╔══

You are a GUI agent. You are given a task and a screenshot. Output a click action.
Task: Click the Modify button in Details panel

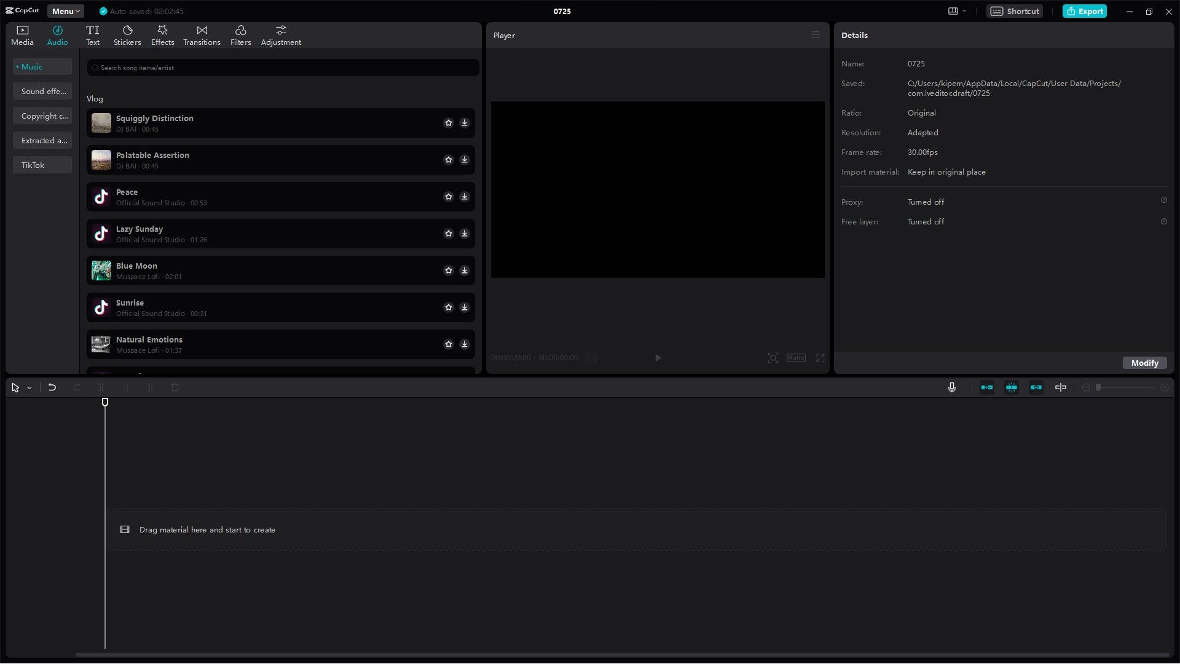[x=1144, y=363]
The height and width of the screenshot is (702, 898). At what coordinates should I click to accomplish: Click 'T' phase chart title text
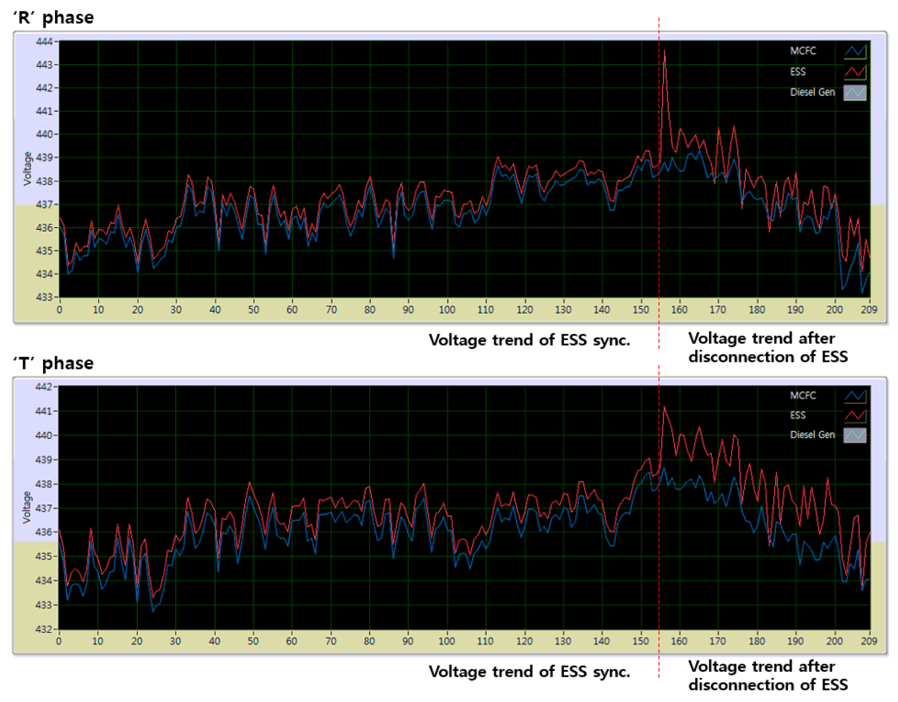(x=53, y=363)
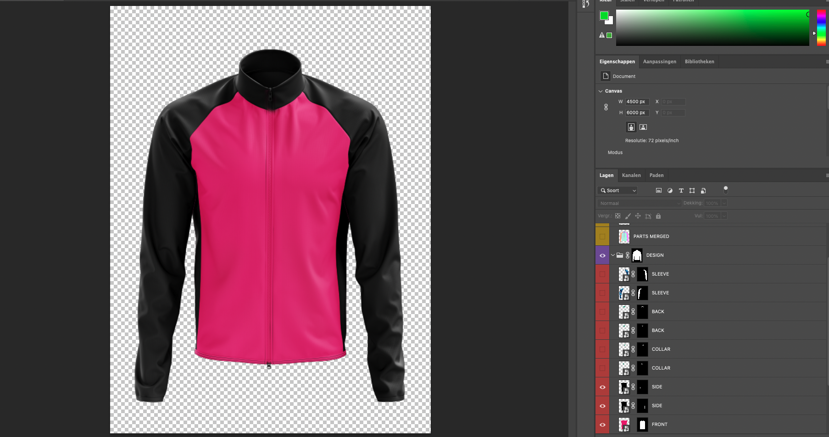Open the Soort filter dropdown

point(617,190)
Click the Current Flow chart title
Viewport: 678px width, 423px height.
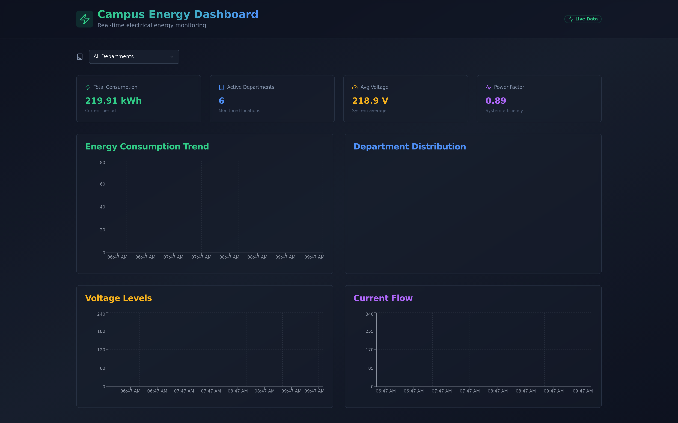[x=383, y=298]
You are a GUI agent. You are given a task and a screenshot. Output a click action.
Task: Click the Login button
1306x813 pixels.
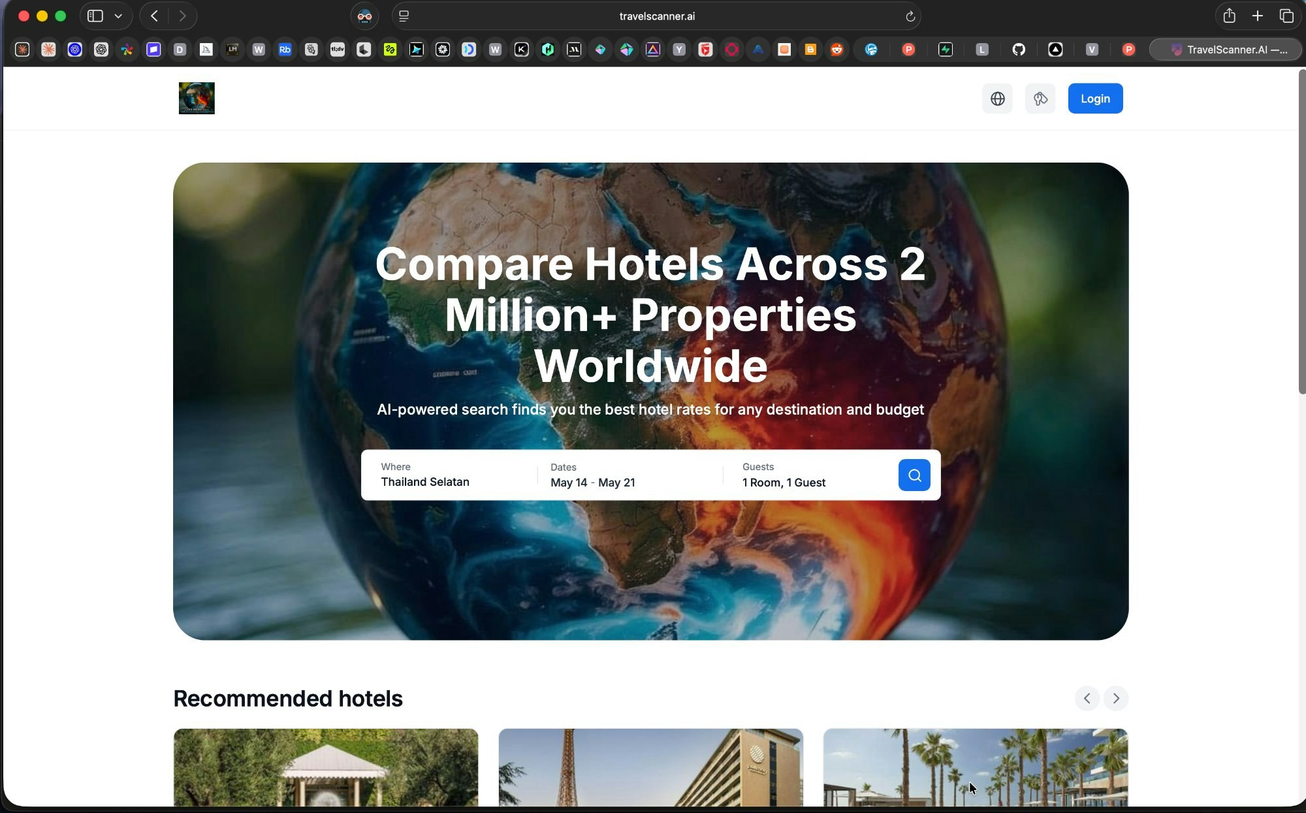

╚══

Brief:
The answer should hold every line of the listing, copied exactly, with no pictures.

Reply:
You are a GUI agent. You are given a task and a screenshot. Output a click action.
Task: Click the Modify button in Details panel

[x=1144, y=363]
The height and width of the screenshot is (702, 898). At what coordinates should I click to accomplish: Click 'T' phase chart title text
(x=53, y=363)
Open the Soort filter dropdown

point(617,190)
Click the Current Flow chart title
Viewport: 678px width, 423px height.
[x=383, y=298]
You are a GUI agent. You are given a task and a screenshot. Output a click action.
Task: Click the Login button
1306x813 pixels.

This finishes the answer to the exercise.